─── EXTRACT TO READ

# Land Action project in Oakland



## Matt Derrick (Aug 25, 2015)

Hey folks, I got this email the other day and I think it might interest some of the folks here on StP, so I'm reposting the email in it's entirety so you get the whole story:

Dear squatter allies,

I am compelled to spread the word about this project: an organization called Land Action, started by my friend Steve DeCaprio (of squatter fame), is raising money toward their goal of starting one hundred new "urban micro-farms" in Oakland in the next five years. (More info below.)

Land Action is an awesome organization that has done much legal defense work for squatters and others facing eviction—they try not to use words like "squatting" in their solicitations for funds (because it sounds controversial), but that is exactly the idea behind their micro-farms proposal. They already have at least one demonstration of this concept, complete with a resident caretaker for the farm who is housed in a "tiny home" on the formerly abandoned and vacant lot. 

I see this as one brilliant solution to land speculation run amok in Oakland. Please consider donating to their project or sending this request along to other interested people you may know. I've been away from Bay Area for a long time, but I know that this is one of the most exciting squatter campaigns in recent memory.

──────
─── DATA SUPPLIED

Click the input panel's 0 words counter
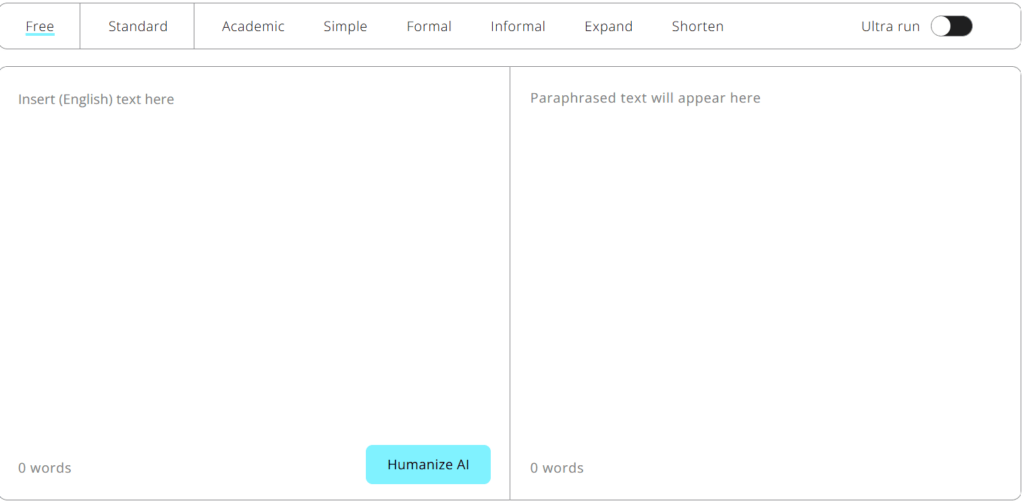 45,468
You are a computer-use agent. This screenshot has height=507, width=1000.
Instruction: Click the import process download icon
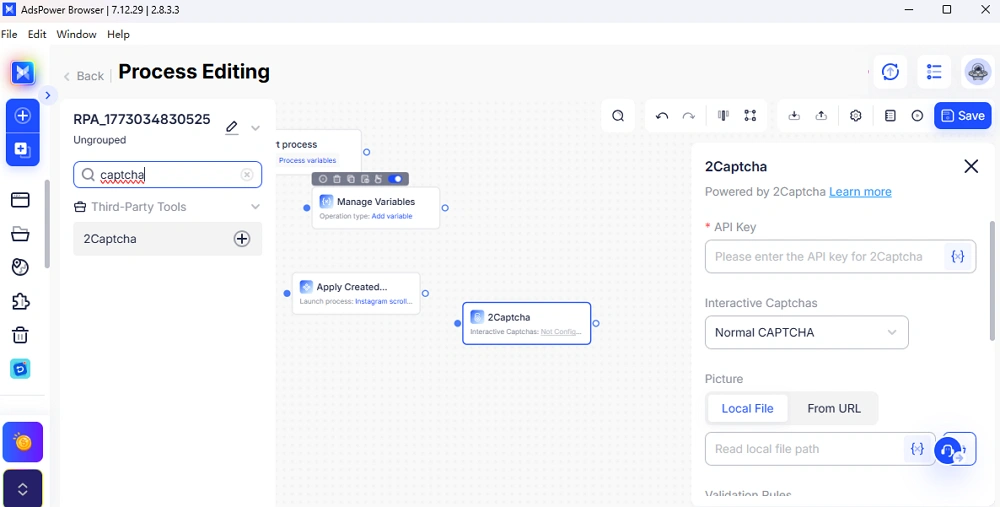click(794, 116)
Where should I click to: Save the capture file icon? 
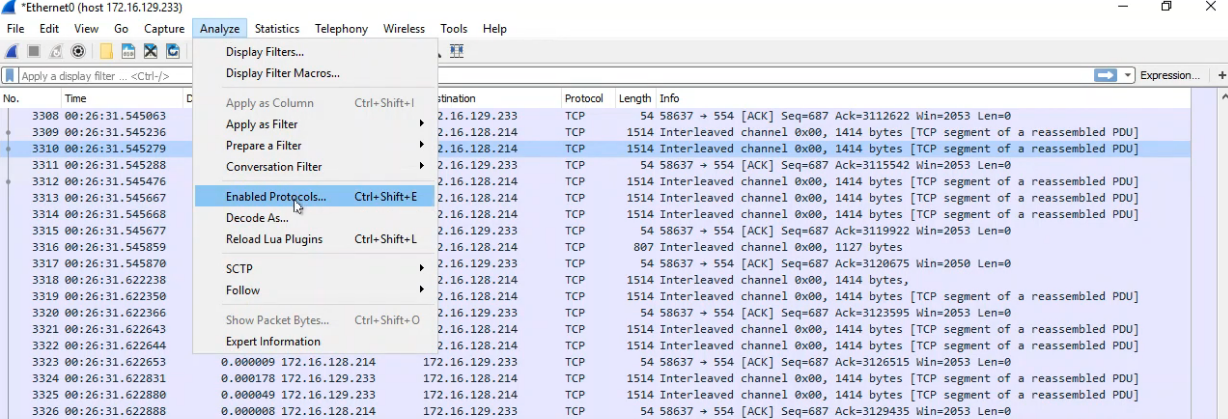click(x=128, y=51)
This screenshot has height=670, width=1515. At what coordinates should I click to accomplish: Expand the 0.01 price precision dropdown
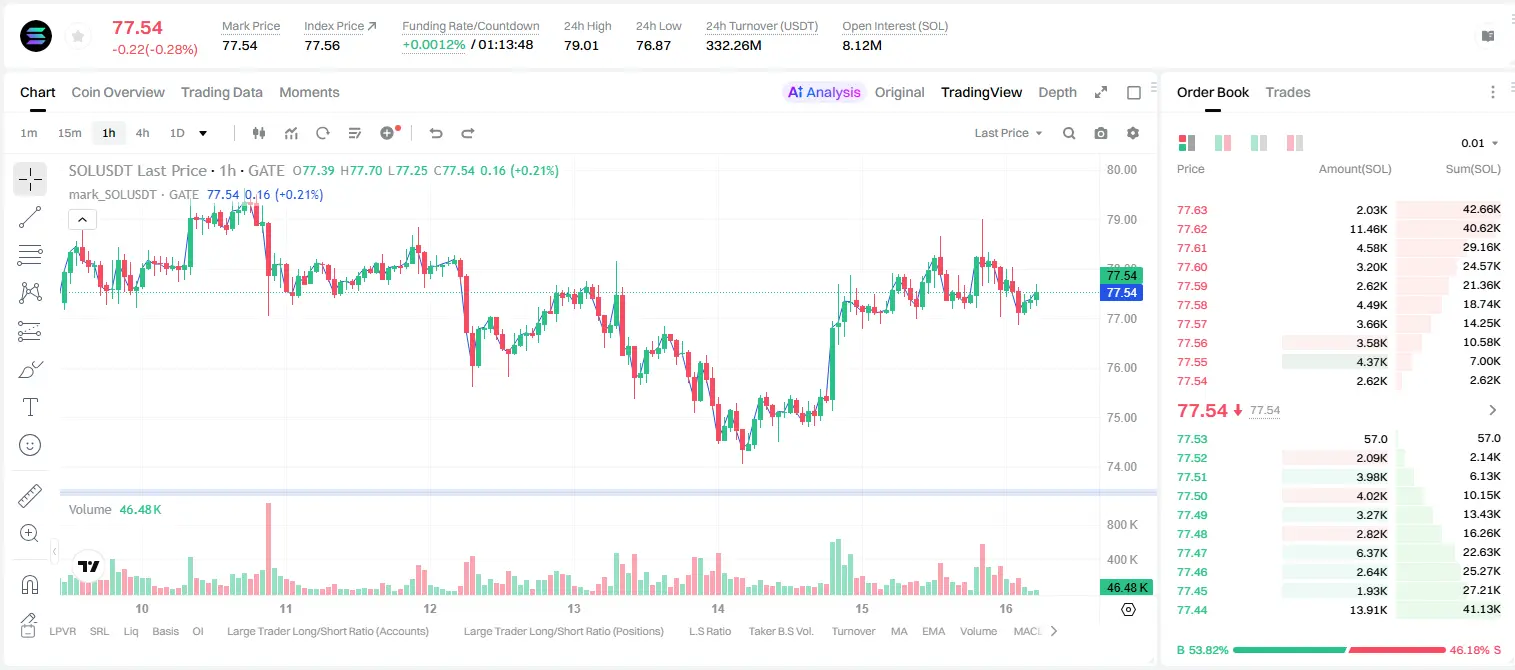pos(1479,143)
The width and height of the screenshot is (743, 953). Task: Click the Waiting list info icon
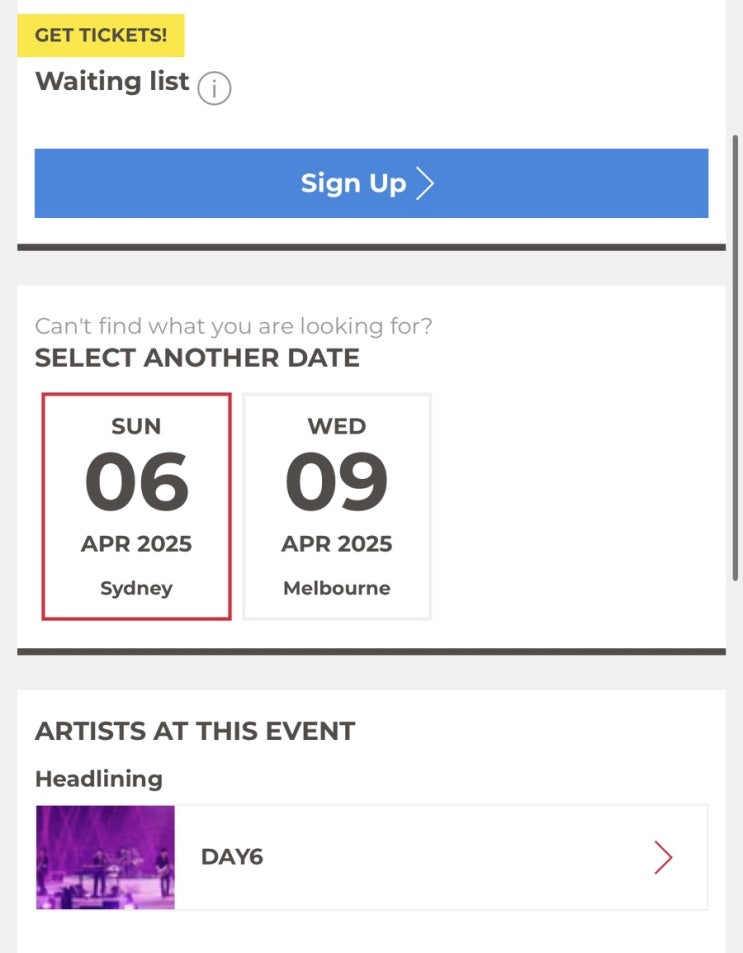click(214, 88)

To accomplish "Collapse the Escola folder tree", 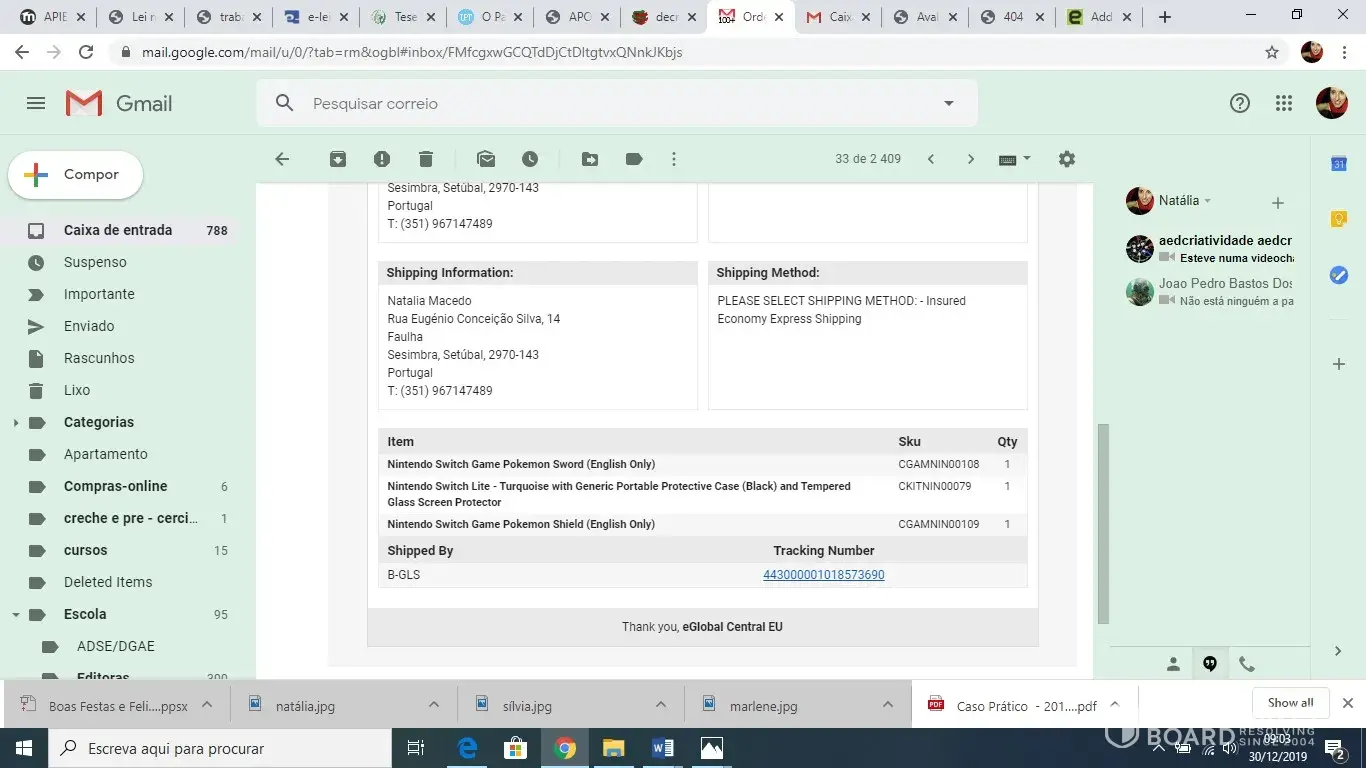I will click(15, 615).
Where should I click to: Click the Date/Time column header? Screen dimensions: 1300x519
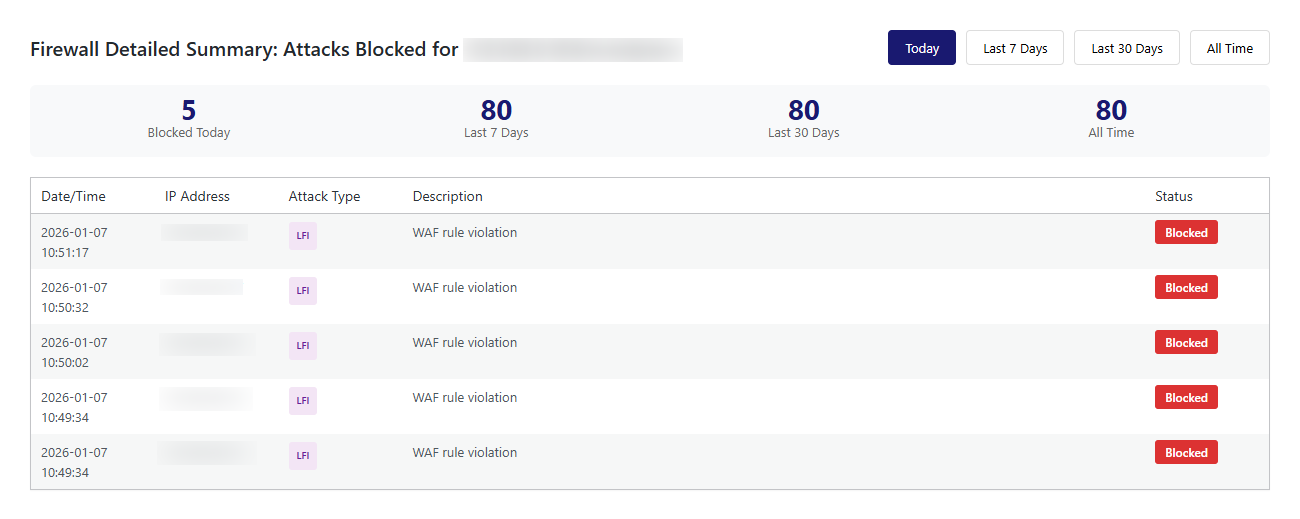[73, 196]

──────

◆ JOBS:
(a) According to the Land Action post, how many new urban micro-farms does Land Action aim to start in Oakland, and within what time frame?
(b) In the Land Action post, why does Land Action try not to use words like "squatting" when asking for funds?
(c) Retype the Land Action post from "Land Action is" up to and including "and vacant lot.".
The rows are not needed for any of this work.

◆ SOLUTIONS BY TASK:
(a) One hundred new urban micro-farms in the next five years.

(b) Land Action avoids words like "squatting" in its solicitations for funds because the word sounds controversial. Squatting is nonetheless exactly the idea behind its micro-farms proposal.

(c)
Land Action is an awesome organization that has done much legal defense work for squatters and others facing eviction—they try not to use words like "squatting" in their solicitations for funds (because it sounds controversial), but that is exactly the idea behind their micro-farms proposal. They already have at least one demonstration of this concept, complete with a resident caretaker for the farm who is housed in a "tiny home" on the formerly abandoned and vacant lot.